New SAVSNET research on fireworks
Pet owners should be taking pets to the vet now to prepare them for the firework season around Guy Fawkes night- this is the message from new SAVSNET research on fireworks and noise phobias.
The study looked at the reasons for taking animals to the vet from over 100,000 veterinary consultations between September 2012 and July 2014, and found that only 75 were clearly for firework related phobia. As fearful reactions to loud noises like thunder and fireworks are common in dogs, and likely to be an issue in many other animals too, a higher number of consultations might have been expected. Even amongst those who do seek help, nearly half wait until the week before bonfire night, which gives vets little time to identify the best treatment options for each pet.

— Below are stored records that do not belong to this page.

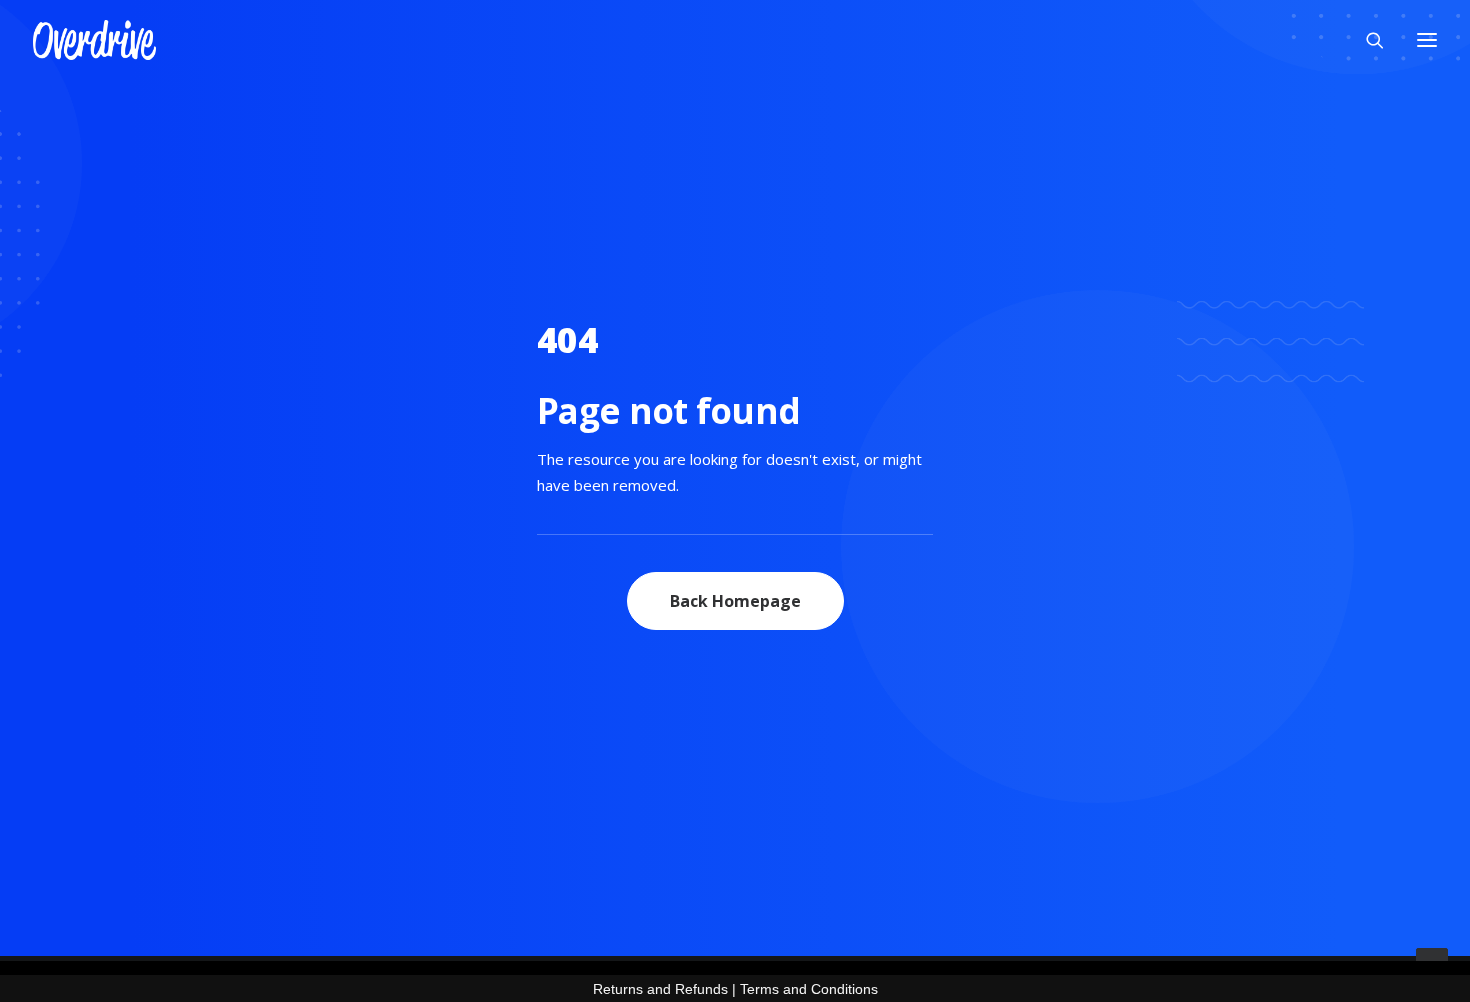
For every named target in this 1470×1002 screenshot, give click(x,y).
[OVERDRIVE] (94, 40)
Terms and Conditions (809, 989)
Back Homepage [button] (735, 601)
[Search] (1366, 40)
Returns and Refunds (660, 989)
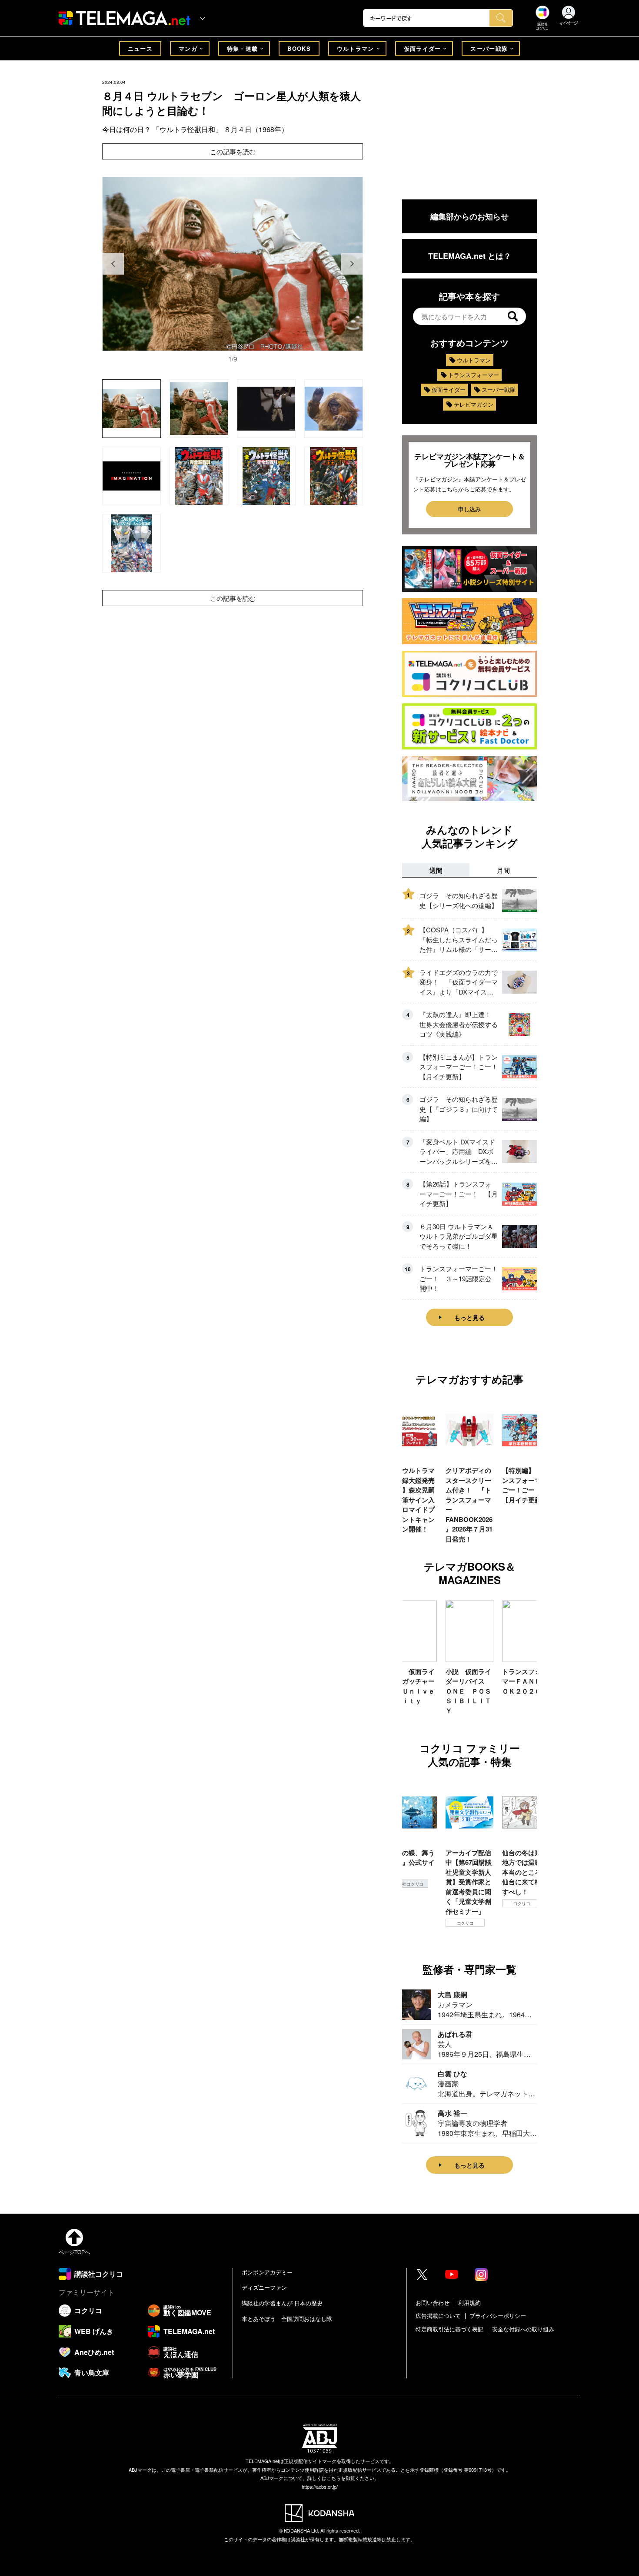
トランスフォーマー (473, 375)
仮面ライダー (422, 48)
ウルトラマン (355, 48)
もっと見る (469, 1317)
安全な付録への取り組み (523, 2329)
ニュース (140, 48)
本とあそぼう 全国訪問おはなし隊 (287, 2318)
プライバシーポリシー (497, 2315)
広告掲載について (438, 2315)
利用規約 (469, 2302)
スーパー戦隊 (489, 48)
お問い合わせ (432, 2302)
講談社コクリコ (521, 1913)
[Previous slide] (113, 264)
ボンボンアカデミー (267, 2272)
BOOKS (299, 48)
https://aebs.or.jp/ (320, 2486)
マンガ (188, 48)
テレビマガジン (473, 404)
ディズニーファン (264, 2287)
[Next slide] (352, 264)
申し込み (469, 509)
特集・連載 (242, 48)
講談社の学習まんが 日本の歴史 (282, 2303)
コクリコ (408, 1923)
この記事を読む (233, 151)
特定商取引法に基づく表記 (449, 2329)
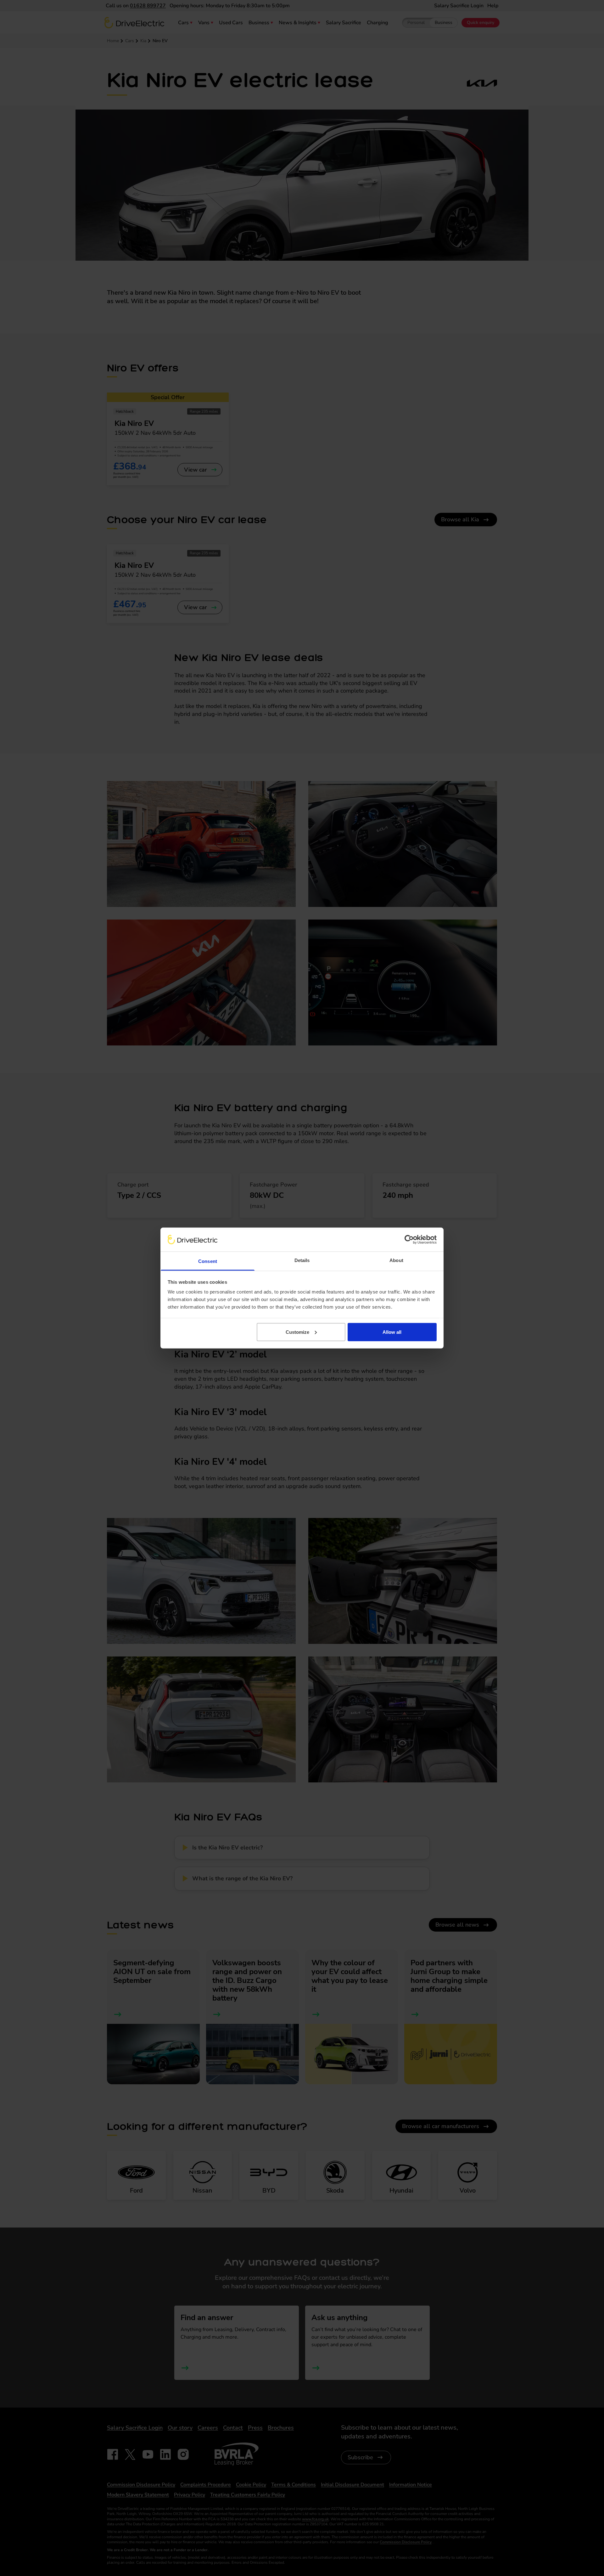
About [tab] (396, 1260)
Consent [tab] (207, 1261)
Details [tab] (302, 1260)
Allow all (392, 1331)
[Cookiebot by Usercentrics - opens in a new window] (409, 1239)
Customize (297, 1331)
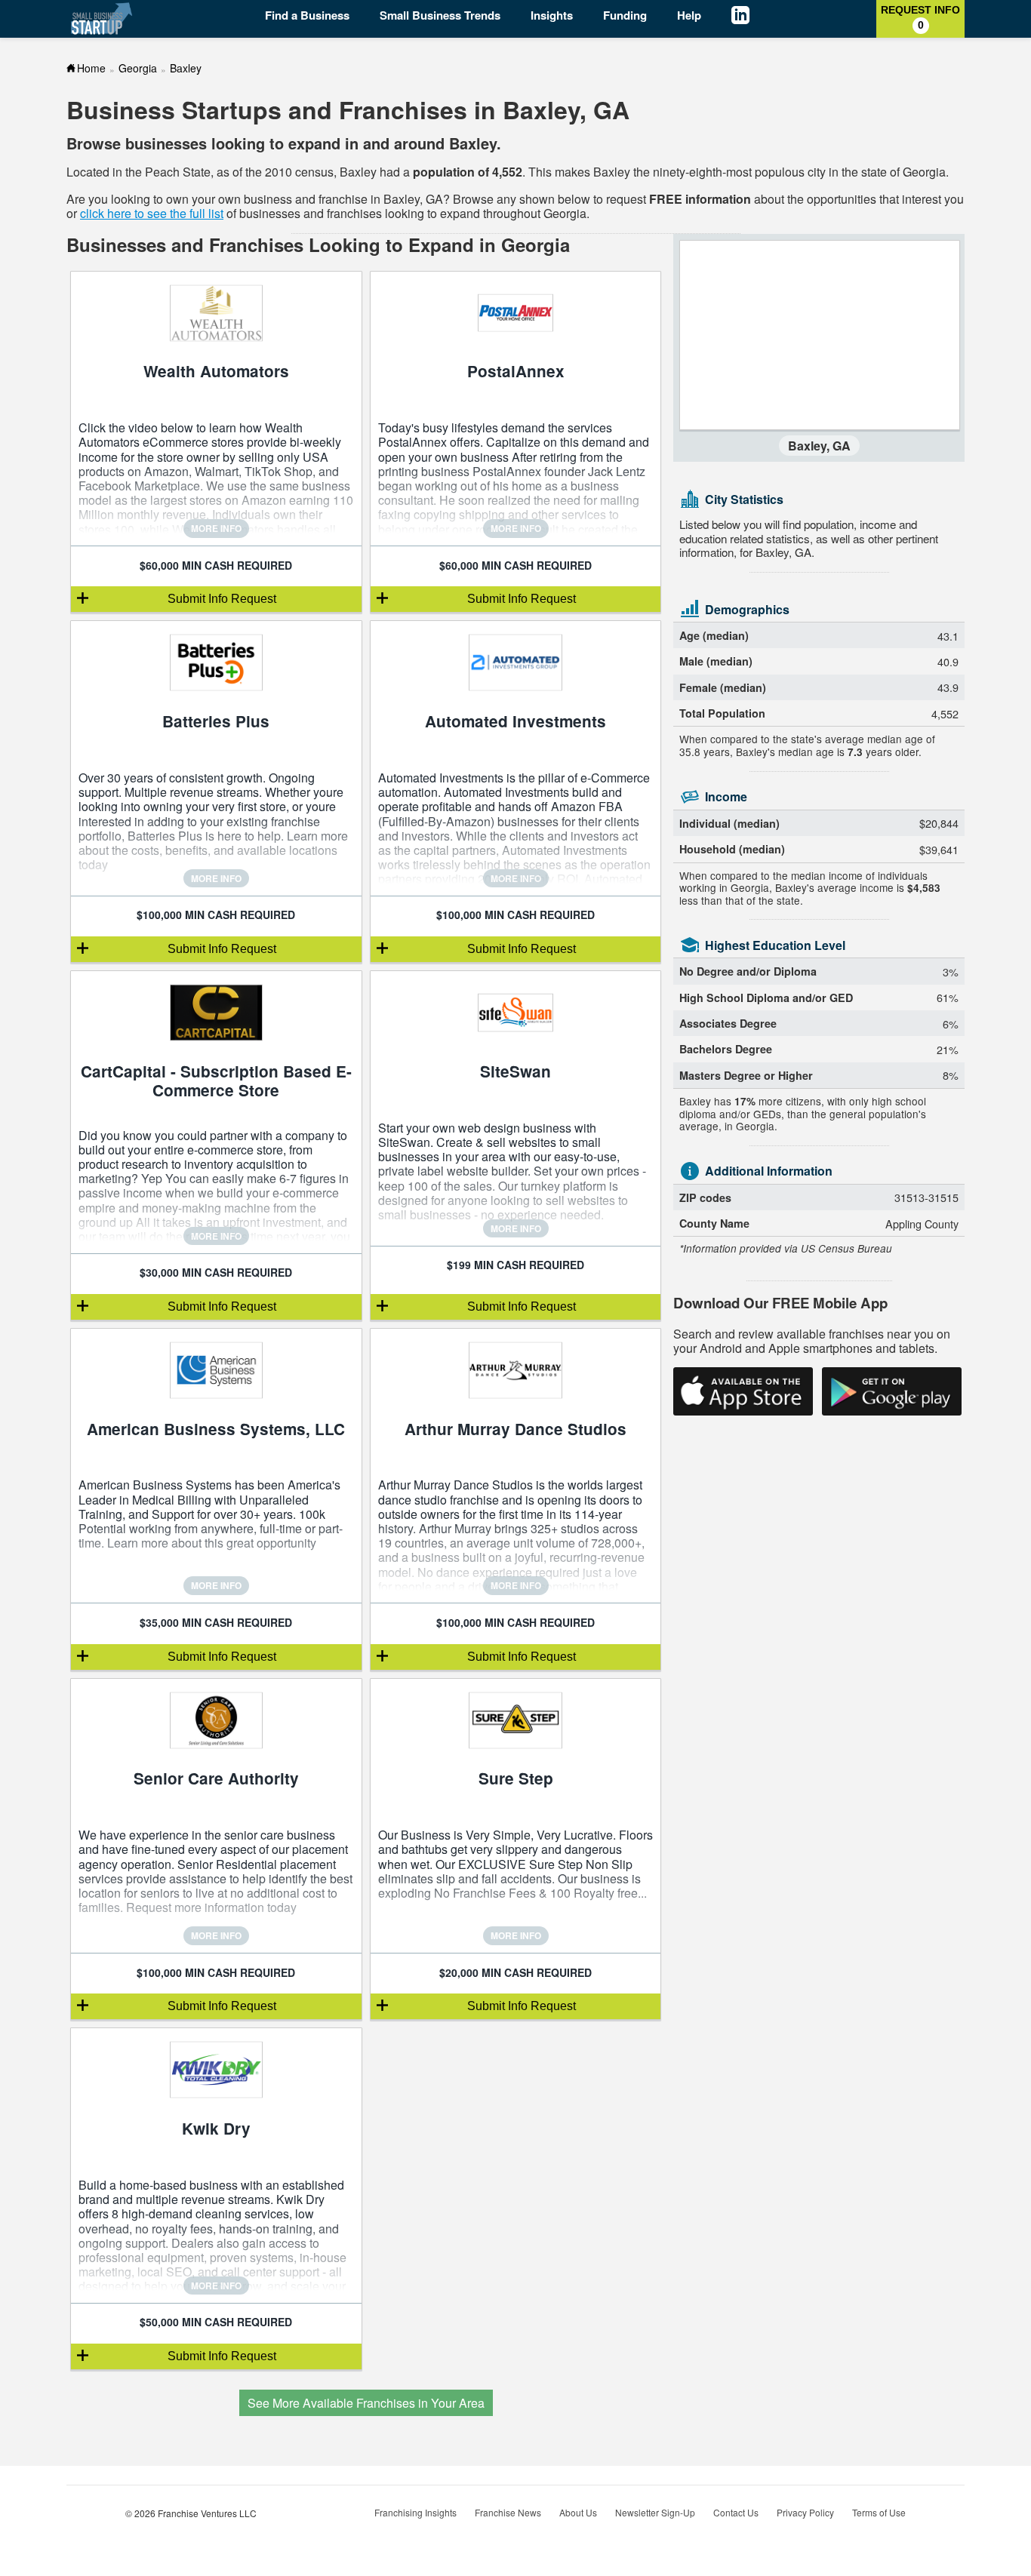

The work was carried out by Liam O’Brien and Aisling Mooney, both year 12 school students undertaking summer research experience placements at the vet school. Both were supervised by Dr Jenny Newman who used text mining to help identify the cases. Dr Jenny Newman explained "The aim of this work was to explore trends in animals coming to the attention of veterinary surgeons as a result of their responses to fireworks. Text mining techniques, developed during the early months of my PhD with SAVSNET and the Health e-Research Centre (HeRC), were used to examine the records of 116,657 consultations recorded across a two year period. We think that the small proportion of firework-related consultations identified, reflects the tip of the iceberg of animals suffering the effects of noise related fear in the community. This, and the proximity of the vast majority of these consultations to November 5th, highlights the need to raise awareness of the evidence based management strategies available to assist animals in dealing with noise phobias. Appropriate and timely management is required to protect the welfare of animals during times of festivity".
Dr Alan Radford at the University of Liverpool added “SAVSNET data represents a unique opportunity for both members of the public and veterinary scientists to better understand the health and disease of UK pets. This firework project shows how SAVSNET can provide new insight even for conditions which are seemingly seen rarely by vets”.